Attempts to Impose Royal Authority
- The general population began to divide into sides during the crucial months of 1641.
Reasons to Support the King
Fear of Disorder
- The prospect of civic, religious, or political disorder was terrifying.
- The king represented order and stability.
- There was a slight peak in popular disorder in the early 1640s.
Constitutional Royalism
- The breakdown of unity revealed by the Grand Remonstrance showed how parliamentary consensus was unstable.
- Constitutional royalism supported the institution of the monarch within traditional bounds.
- It gained momentum as opposition groups in parliament became more radical.
Religious Moderation
- There was greater uniformity on the parliamentarian side.
- Catholics and Laudians naturally supported the king, as did moderate Anglicans.
The Failure of Negotiations
- Parliament's last effort to contain the king was the 19 Propositions of June 1642.
- The propositions were radical and impossible for the king to approve.

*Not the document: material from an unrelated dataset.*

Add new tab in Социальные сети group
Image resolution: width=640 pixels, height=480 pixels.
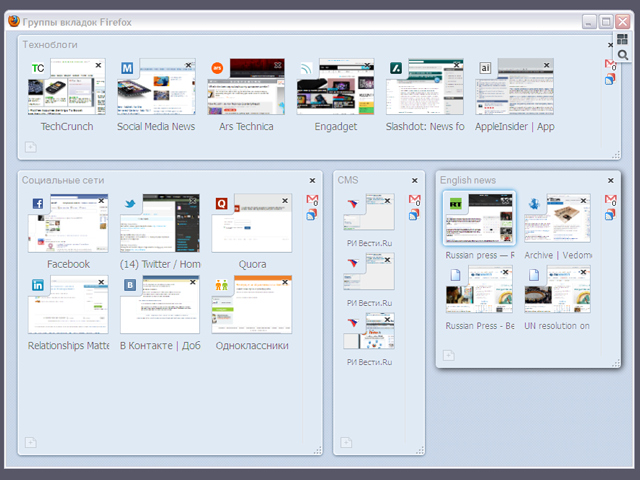30,442
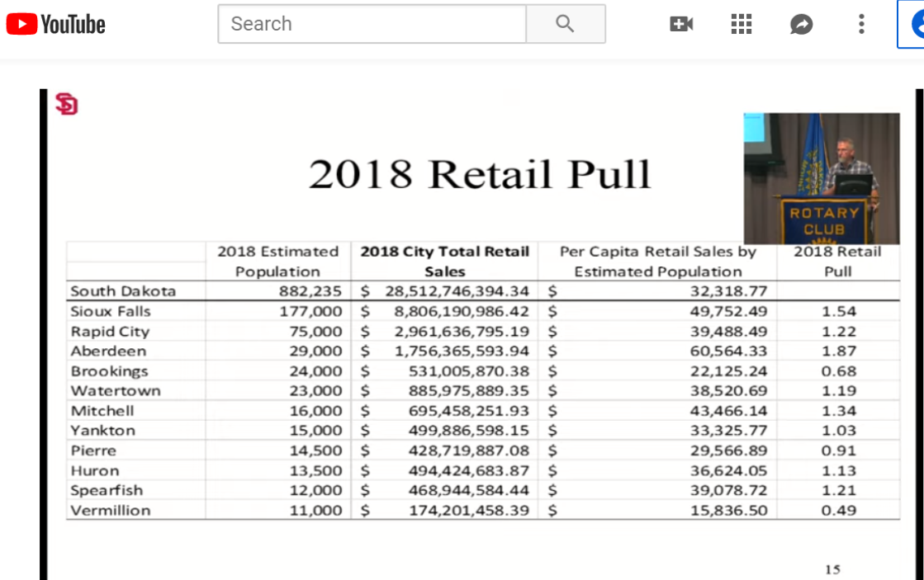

Key content of the 19 Propositions for the king to consider:
Parliament must give consent to royal appointments
Parliament responsible for Royal children's education and marriages
New stronger anti-Catholic legislation must be enacted
The Anglican Church must be performed according to Parliament's direction
That the five members must be cleared of all charges
The king must also accept the militia ordinance and drop his use of commissions
Expectedly, the king rejected the proposals, which was supported by a petition from Hartford
Military Preparations for War
- The passage of the Militia Ordinance in March opened a period of struggle over military command.
- The queen, in The Hague, tried to sell crown jewels to gain European royalty support.
- She was not very successful but potential buyers feared any purchases would be reclaimed by parliament or the king.
Actions taken by the king
- In April, the king went to Hull to requisition arms and ammunition.
- Sir John Hotham, appointed governor of Hull by parliament, refused to let the king enter without a warrant from parliament.
- A propaganda struggle ensued.
- Lord Strange tried to seize arms from the arsenal at Manchester but failed.
- Both sides issued orders to raise the militia.
- Parliament issued a formal order to raise the militia, which the king countermanded by invoking commissions of array.
- On July 12, parliament passed a resolution to raise a full army under the command of the Earl of Essex.
Key Profile: Robert Devereux, Third Earl of Essex (1591-1646)
- A leading Puritan nobleman, who worked closely with John Pym and prosecuted Stafford, and forewarned the five members of arrest.
- He saw military service in Europe during the Thirty Years' War so made the lieutenant general of the parliamentary army.
War Erupts
- On August 22, the king raised his standard in Nottingham, calling all loyal Englishmen and women to his cause starting the war from there.